What needs to be done | Quote the items from the line with "Given: Select the currently" to the line with "I will pos(552,151).", reproducing each line exactly.

--- begin Dataset rows ---

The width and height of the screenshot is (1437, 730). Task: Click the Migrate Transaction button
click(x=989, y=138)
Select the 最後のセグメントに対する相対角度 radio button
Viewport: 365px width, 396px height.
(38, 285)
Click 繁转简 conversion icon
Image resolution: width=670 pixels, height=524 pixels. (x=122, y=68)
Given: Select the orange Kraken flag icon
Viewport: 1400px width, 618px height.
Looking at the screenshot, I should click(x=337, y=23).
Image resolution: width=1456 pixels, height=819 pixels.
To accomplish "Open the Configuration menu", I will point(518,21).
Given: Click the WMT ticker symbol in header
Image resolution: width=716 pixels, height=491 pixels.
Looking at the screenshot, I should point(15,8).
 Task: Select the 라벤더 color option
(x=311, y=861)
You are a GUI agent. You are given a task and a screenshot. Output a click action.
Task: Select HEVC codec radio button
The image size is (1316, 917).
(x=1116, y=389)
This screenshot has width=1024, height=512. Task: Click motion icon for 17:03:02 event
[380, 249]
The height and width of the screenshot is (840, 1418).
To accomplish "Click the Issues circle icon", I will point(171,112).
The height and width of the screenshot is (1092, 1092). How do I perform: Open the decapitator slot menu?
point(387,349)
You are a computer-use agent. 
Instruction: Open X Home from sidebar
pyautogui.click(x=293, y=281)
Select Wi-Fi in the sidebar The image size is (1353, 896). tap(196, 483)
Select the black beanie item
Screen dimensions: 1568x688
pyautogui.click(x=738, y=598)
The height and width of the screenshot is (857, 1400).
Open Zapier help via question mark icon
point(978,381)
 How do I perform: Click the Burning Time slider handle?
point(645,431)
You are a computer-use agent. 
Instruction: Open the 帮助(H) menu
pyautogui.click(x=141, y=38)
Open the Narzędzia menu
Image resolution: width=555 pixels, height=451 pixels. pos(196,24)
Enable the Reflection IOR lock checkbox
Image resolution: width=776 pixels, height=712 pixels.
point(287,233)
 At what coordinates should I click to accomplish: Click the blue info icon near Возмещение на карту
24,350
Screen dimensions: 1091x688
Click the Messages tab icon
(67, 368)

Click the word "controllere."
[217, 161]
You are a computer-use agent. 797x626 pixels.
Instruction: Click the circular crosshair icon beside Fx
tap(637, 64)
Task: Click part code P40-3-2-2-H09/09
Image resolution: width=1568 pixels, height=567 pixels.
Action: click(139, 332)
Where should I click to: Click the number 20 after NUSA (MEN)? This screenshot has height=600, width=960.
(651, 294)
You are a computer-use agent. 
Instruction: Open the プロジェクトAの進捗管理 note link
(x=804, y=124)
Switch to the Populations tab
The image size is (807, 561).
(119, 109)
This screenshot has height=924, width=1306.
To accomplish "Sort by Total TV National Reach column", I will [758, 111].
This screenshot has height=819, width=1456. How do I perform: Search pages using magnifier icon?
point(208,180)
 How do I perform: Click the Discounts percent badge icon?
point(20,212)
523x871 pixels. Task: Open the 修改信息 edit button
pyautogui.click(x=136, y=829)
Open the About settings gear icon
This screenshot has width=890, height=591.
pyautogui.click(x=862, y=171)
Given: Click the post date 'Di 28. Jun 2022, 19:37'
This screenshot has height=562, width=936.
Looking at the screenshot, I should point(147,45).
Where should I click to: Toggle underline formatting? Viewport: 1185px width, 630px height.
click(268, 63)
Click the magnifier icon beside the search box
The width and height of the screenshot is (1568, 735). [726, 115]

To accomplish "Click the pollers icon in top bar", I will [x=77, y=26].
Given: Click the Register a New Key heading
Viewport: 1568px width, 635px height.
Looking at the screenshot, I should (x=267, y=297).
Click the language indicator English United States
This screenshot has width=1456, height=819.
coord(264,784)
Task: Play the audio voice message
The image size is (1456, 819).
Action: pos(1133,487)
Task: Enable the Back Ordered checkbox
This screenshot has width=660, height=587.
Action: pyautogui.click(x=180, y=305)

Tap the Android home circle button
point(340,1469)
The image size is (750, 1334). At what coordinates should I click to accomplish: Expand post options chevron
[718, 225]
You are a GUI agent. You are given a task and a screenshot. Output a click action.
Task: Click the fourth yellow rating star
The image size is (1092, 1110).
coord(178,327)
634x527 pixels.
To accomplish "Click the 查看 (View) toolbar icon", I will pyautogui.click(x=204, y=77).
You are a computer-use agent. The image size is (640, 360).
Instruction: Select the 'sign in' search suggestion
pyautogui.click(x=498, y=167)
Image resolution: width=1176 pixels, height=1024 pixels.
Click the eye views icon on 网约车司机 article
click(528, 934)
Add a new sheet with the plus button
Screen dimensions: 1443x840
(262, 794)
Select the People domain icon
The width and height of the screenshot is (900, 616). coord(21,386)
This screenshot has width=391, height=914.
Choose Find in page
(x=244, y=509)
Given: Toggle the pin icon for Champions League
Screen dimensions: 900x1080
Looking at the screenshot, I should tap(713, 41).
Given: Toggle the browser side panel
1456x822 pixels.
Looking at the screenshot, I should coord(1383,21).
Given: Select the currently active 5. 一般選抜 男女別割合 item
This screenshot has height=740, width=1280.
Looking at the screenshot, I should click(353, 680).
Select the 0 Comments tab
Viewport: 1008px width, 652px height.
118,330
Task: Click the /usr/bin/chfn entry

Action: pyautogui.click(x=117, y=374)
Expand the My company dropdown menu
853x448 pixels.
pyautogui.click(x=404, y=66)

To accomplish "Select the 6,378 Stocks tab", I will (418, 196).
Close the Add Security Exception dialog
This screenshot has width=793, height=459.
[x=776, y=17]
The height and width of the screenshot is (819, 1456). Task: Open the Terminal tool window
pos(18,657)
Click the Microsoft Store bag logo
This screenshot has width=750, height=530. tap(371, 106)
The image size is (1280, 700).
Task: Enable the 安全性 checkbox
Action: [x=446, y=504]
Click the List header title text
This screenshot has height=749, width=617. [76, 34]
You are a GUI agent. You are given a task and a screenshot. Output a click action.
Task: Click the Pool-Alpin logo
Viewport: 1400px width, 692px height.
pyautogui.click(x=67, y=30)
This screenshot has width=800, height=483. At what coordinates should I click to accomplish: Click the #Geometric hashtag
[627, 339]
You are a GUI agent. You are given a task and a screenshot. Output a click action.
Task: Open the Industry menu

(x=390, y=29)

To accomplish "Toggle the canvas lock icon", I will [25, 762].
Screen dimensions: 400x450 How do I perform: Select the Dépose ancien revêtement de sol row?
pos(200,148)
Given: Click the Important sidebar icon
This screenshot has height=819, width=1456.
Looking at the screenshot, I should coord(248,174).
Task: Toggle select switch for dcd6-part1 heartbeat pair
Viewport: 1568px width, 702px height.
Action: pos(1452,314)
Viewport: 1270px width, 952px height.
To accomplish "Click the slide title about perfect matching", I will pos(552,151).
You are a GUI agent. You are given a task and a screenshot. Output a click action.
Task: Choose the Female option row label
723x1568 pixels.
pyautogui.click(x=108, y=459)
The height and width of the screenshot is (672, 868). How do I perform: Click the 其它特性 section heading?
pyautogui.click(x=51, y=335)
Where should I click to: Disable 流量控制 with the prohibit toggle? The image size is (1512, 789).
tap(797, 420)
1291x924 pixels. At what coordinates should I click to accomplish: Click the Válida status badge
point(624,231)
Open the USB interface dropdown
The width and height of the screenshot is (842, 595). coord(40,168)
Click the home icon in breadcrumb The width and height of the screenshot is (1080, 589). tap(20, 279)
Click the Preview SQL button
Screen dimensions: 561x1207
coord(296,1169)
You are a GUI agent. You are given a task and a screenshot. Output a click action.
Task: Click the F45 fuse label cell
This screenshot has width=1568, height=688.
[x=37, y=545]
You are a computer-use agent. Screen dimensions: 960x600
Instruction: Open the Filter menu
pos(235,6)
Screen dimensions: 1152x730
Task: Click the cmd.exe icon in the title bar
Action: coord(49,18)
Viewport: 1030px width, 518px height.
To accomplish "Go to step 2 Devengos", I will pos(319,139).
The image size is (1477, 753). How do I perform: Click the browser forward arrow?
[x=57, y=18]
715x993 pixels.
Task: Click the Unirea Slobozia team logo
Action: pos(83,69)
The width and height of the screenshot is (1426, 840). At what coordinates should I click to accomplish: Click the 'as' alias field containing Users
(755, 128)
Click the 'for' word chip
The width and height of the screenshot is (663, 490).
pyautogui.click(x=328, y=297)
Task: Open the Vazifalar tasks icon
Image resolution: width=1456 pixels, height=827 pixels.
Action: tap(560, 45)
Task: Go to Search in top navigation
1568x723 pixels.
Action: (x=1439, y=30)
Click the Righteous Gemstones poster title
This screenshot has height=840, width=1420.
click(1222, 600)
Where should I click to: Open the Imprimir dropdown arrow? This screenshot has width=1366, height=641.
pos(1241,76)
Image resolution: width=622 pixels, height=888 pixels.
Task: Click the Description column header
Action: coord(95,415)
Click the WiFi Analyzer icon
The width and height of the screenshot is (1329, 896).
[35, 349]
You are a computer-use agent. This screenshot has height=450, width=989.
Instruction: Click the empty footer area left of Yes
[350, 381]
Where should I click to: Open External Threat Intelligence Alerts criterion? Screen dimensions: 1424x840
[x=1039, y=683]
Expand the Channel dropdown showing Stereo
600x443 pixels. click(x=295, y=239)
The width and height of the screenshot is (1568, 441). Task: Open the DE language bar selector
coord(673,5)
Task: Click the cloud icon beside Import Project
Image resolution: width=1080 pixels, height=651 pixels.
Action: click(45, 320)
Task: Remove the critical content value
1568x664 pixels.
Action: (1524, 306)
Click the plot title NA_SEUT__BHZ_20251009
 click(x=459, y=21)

--- end Dataset rows ---

Final result |
Given: Select the currently active 5. 一般選抜 男女別割合 item
This screenshot has height=740, width=1280.
Looking at the screenshot, I should click(353, 680).
Select the 0 Comments tab
Viewport: 1008px width, 652px height.
118,330
Task: Click the /usr/bin/chfn entry

Action: pyautogui.click(x=117, y=374)
Expand the My company dropdown menu
853x448 pixels.
pyautogui.click(x=404, y=66)

To accomplish "Select the 6,378 Stocks tab", I will (418, 196).
Close the Add Security Exception dialog
This screenshot has width=793, height=459.
[x=776, y=17]
The height and width of the screenshot is (819, 1456). Task: Open the Terminal tool window
pos(18,657)
Click the Microsoft Store bag logo
This screenshot has width=750, height=530. tap(371, 106)
The image size is (1280, 700).
Task: Enable the 安全性 checkbox
Action: [x=446, y=504]
Click the List header title text
This screenshot has height=749, width=617. [76, 34]
You are a GUI agent. You are given a task and a screenshot. Output a click action.
Task: Click the Pool-Alpin logo
Viewport: 1400px width, 692px height.
pyautogui.click(x=67, y=30)
This screenshot has width=800, height=483. At what coordinates should I click to accomplish: Click the #Geometric hashtag
[627, 339]
You are a GUI agent. You are given a task and a screenshot. Output a click action.
Task: Open the Industry menu

(x=390, y=29)

To accomplish "Toggle the canvas lock icon", I will [25, 762].
Screen dimensions: 400x450 How do I perform: Select the Dépose ancien revêtement de sol row?
pos(200,148)
Given: Click the Important sidebar icon
This screenshot has height=819, width=1456.
Looking at the screenshot, I should coord(248,174).
Task: Toggle select switch for dcd6-part1 heartbeat pair
Viewport: 1568px width, 702px height.
Action: pos(1452,314)
Viewport: 1270px width, 952px height.
To accomplish "Click the slide title about perfect matching", I will pos(552,151).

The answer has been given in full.